→ Data for analysis
......

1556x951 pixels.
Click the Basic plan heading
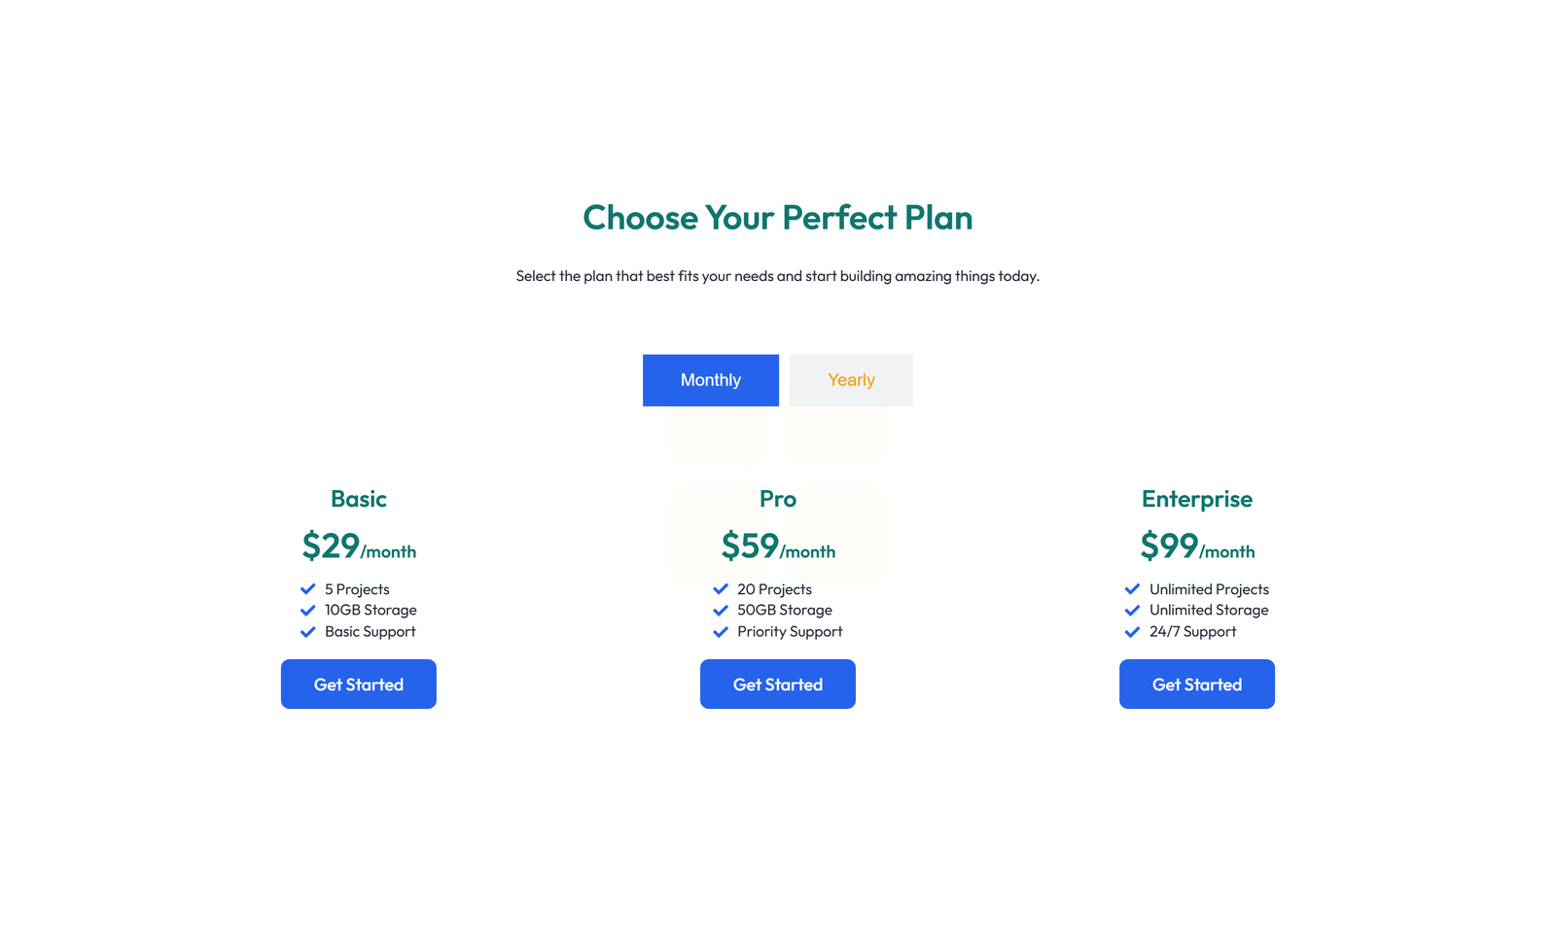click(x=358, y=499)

......

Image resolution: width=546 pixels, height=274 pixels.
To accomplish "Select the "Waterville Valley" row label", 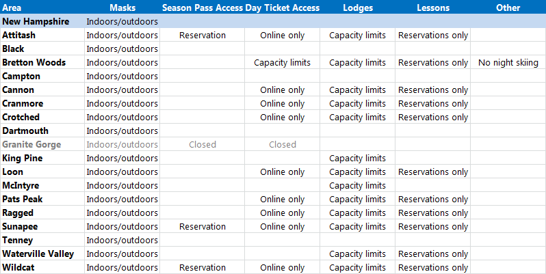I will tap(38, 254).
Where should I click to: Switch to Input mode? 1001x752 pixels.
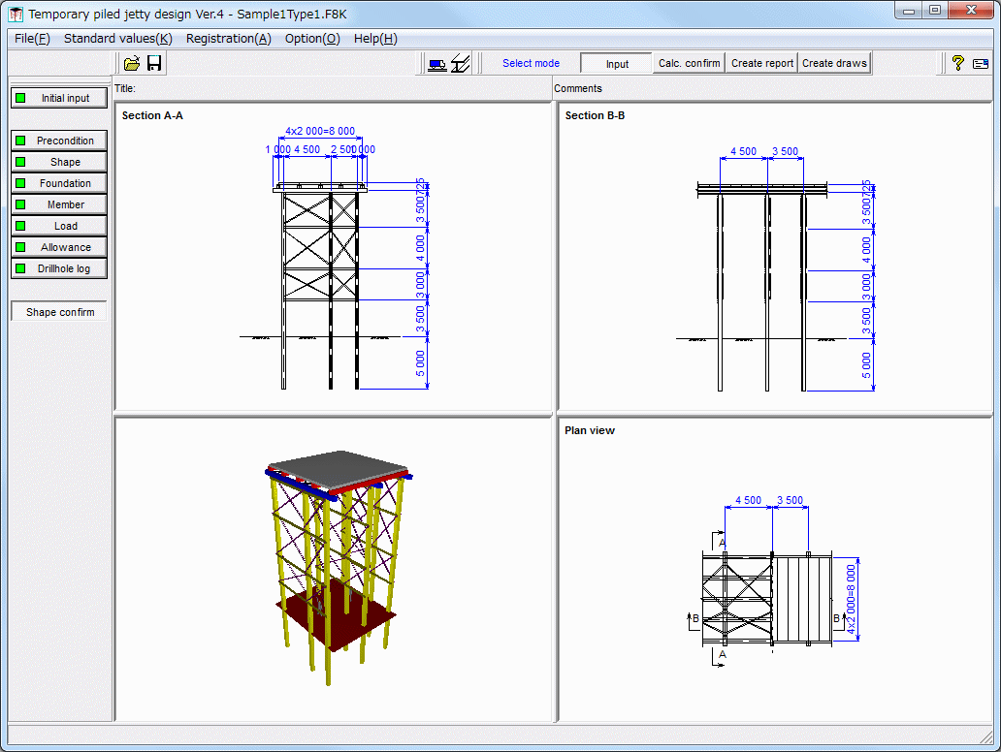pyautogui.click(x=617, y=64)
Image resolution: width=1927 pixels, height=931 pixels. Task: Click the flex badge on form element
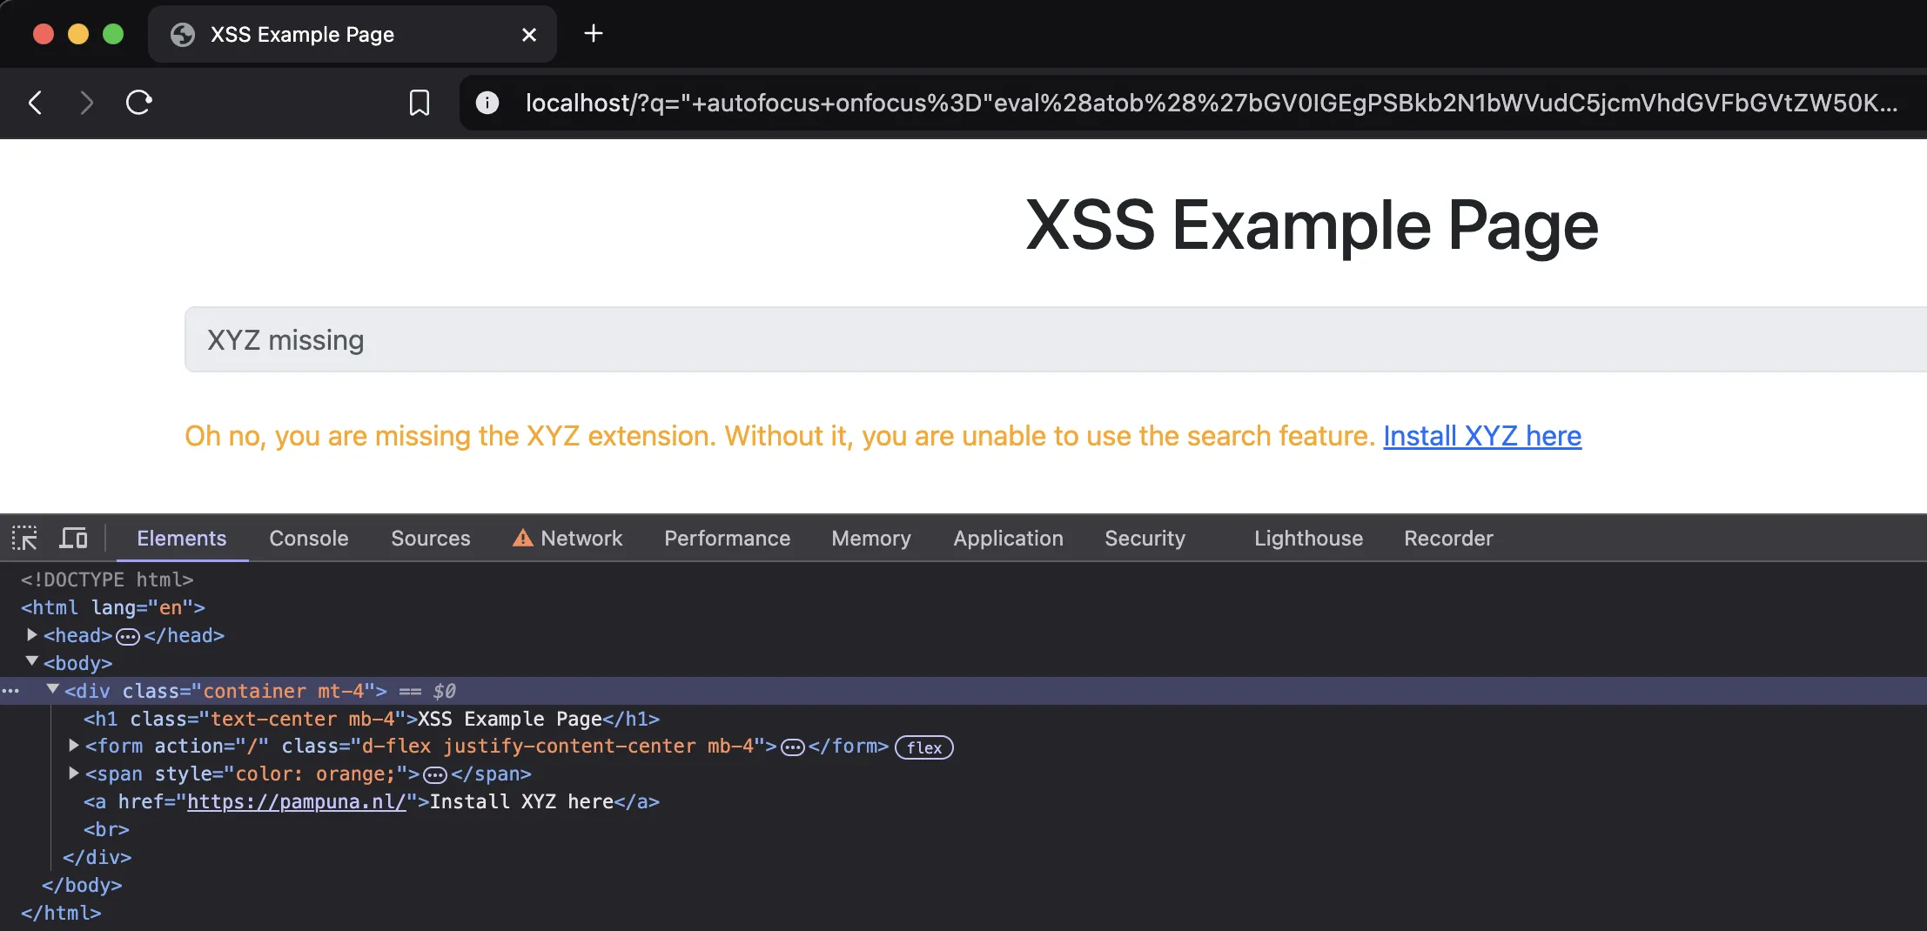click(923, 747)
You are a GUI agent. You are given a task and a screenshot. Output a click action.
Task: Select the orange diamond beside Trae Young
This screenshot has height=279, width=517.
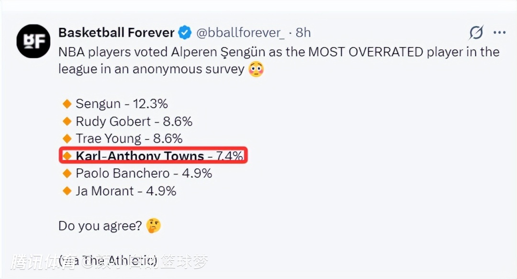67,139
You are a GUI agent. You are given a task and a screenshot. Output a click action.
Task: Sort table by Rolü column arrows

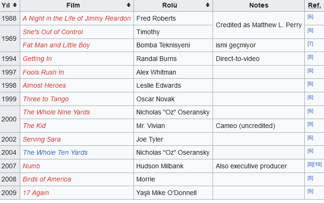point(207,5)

......

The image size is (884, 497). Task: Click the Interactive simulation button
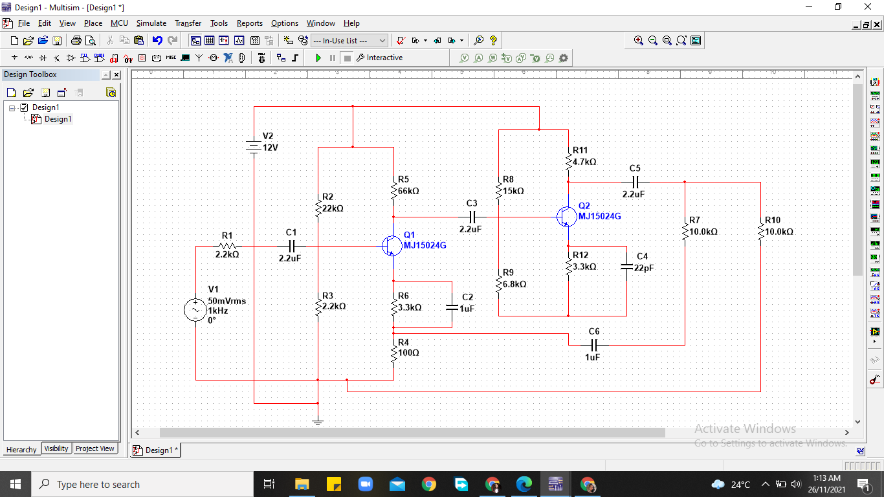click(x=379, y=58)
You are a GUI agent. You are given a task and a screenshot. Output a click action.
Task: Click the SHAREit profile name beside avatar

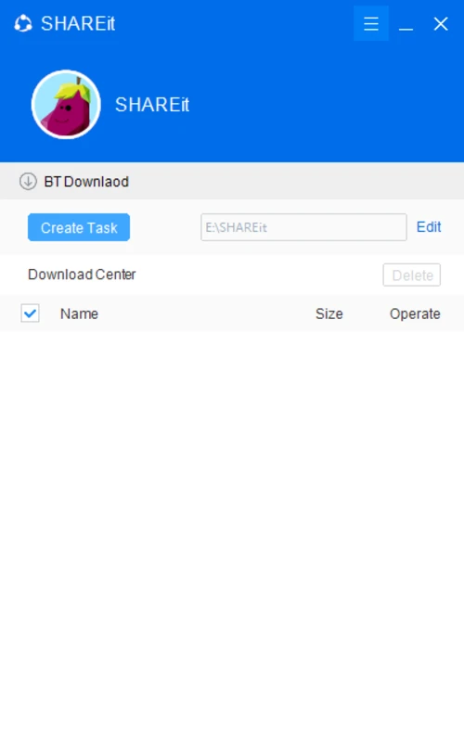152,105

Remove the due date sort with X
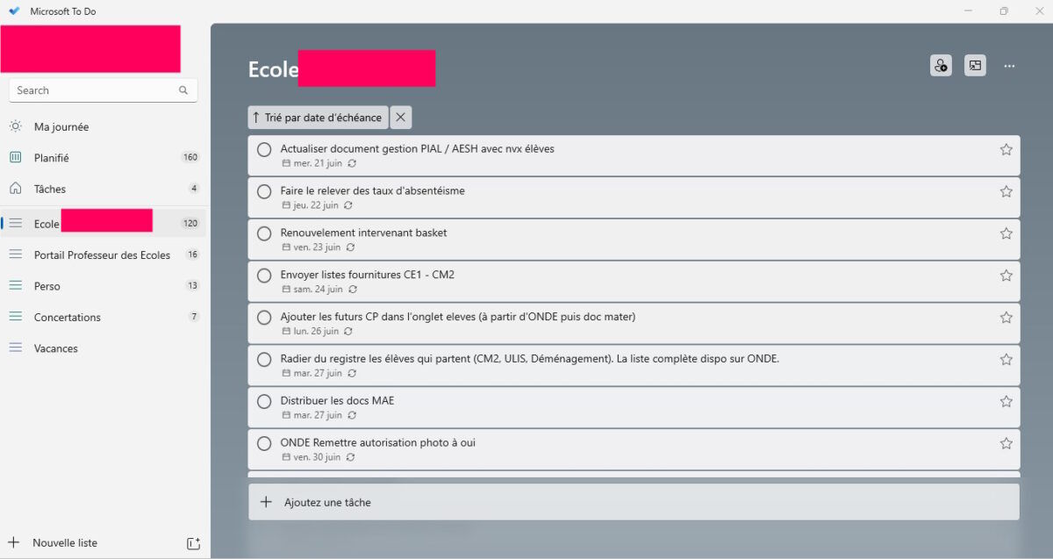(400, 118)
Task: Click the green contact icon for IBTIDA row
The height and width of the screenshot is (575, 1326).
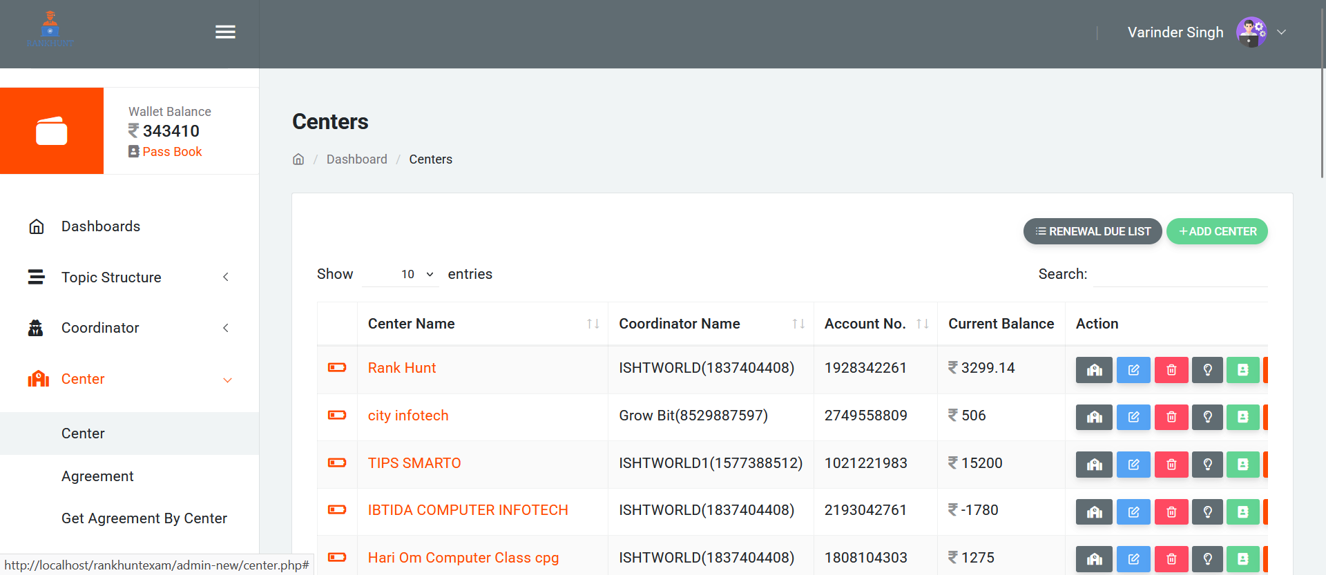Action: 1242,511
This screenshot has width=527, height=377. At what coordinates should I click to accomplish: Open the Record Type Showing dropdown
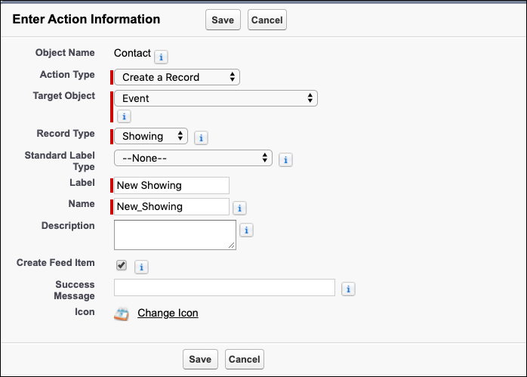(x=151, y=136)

......

Beginning at the line above that contains "The image size" and going on through the line that contains "Task: Click the green", please copy every line exactly, leaving the pictures out and adding nothing.

→ Output for this exercise
The image size is (884, 497). Task: Click the Interactive simulation button
click(x=379, y=58)
You are a GUI agent. You are given a task and a screenshot. Output a click action.
Task: Click the SHAREit profile name beside avatar

152,105

Remove the due date sort with X
(400, 118)
Task: Click the green contact icon for IBTIDA row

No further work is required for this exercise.